Post by Mike Towler »

Hi Yasmine!

Sadly, there are no plans to do this anytime soon that I am aware of. The main problem is, well, most of our developers are (understandably in this modern life) too busy to actually develop anything. I'm working in the background to improve this situation, but it may be some time before things change.

If you look at this page:

http://vallico.net/casinoqmc/things-to-do/

we note three things:

(1) Your issue is at number two in the list.

(2) Nobody has their name next to it in green ink.

(3) You're listed as a developer! ;)

I'm working pretty flat out at the moment to produce a major new version of the code (2.14). I'm currently expecting this will be completed in a few months time, then I have a whole bunch of other things to do. I could conceivably take a look at it in Vallico over the Easter holidays if you really want me to.. Let me know.

M.
Yasmine_AlHamdani
Posts: 3
Joined: Tue Feb 04, 2014 4:29 pm

Re: Charge density for finite molecules

Post by Yasmine_AlHamdani »

Hi Mike,

Forgive my naivety, but it feels like there's a catch to doing this that I'm missing...? If the charge density can be accumulated for a single atom in a finite system, I would have thought a molecule is not much more beyond that. If there is a known complication it would be great to be made aware of this...

Yasmine

PS. I'm not saying I'll do it, so no need to put my name in green ink just yet!
Mike Towler
Posts: 239
Joined: Thu May 30, 2013 11:03 pm
Location: Florence
Contact:

Re: Charge density for finite molecules

Post by Mike Towler »

Hi Yasmine,
If the charge density can be accumulated for a single atom in a finite system, I would have thought a molecule is not much more beyond that. If there is a known complication it would be great to be made aware of this...
OK, you asked.. :D

What's a charge density? Well, forget the charge bit, as the charge is 1 in atomic units. So it's a probability density associated with some point r. To make a probability density into a probability, we need to multiply it by a volume, normally the volume dr of an infinitesimal little box centred on r. So if you define the probability density as the absolute square of the many-body wave function (with the coordinates of electrons 2 to N integrated over all space), multiplied by N, that will give the probability for finding an electron (any electron) in that little box.

How to calculate this in CASINO? Well - as you saw - the manual says it uses two different methods, a reciprocal space method for periodic systems, and a real space method for finite systems (in practice restricted to atoms).

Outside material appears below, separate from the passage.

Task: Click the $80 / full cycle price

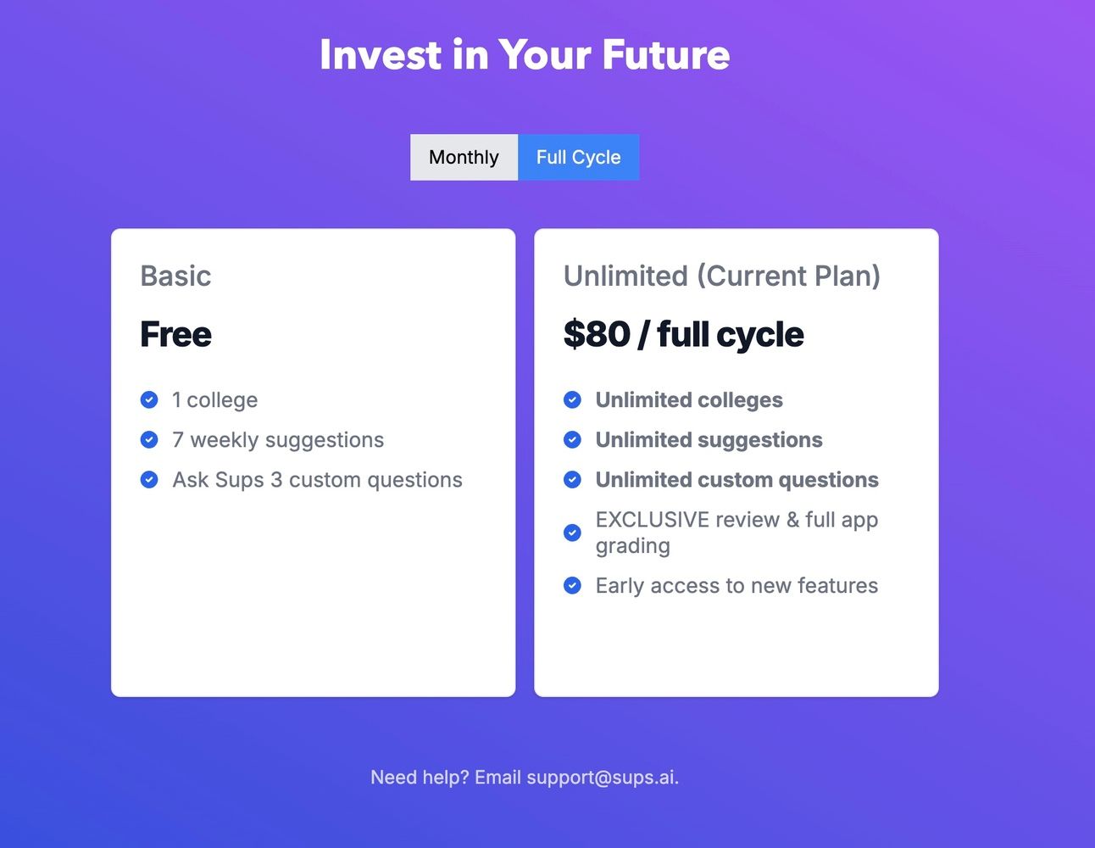Action: tap(683, 334)
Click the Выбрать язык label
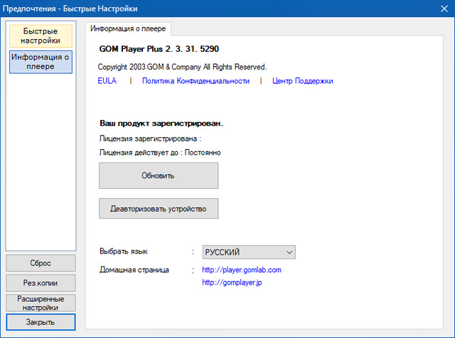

Let's get periodic systems out of the way first. CASINO just represents the density as a Fourier series i.e. as a linear combination of plane-waves
exp(iG.r) of different wavelength. The coefficient of each term is essentially just the overlap integral of the given plane wave and the function you're trying to expand (the density). In a QMC calculation the density is represented by the distribution in space and time of the electrons (i.e on the VMC random walk, or the set of configurations that are being propagated in imaginary time in a DMC calculation). So, if you think about it, that means that every time you move an electron to point r, you work out e(iG.r). You sum that over the all the different r after each move, then divide by the number of moves at the end to give the average value. That's just the overlap integral, i.e. the Fourier coefficient, and there you have your answer.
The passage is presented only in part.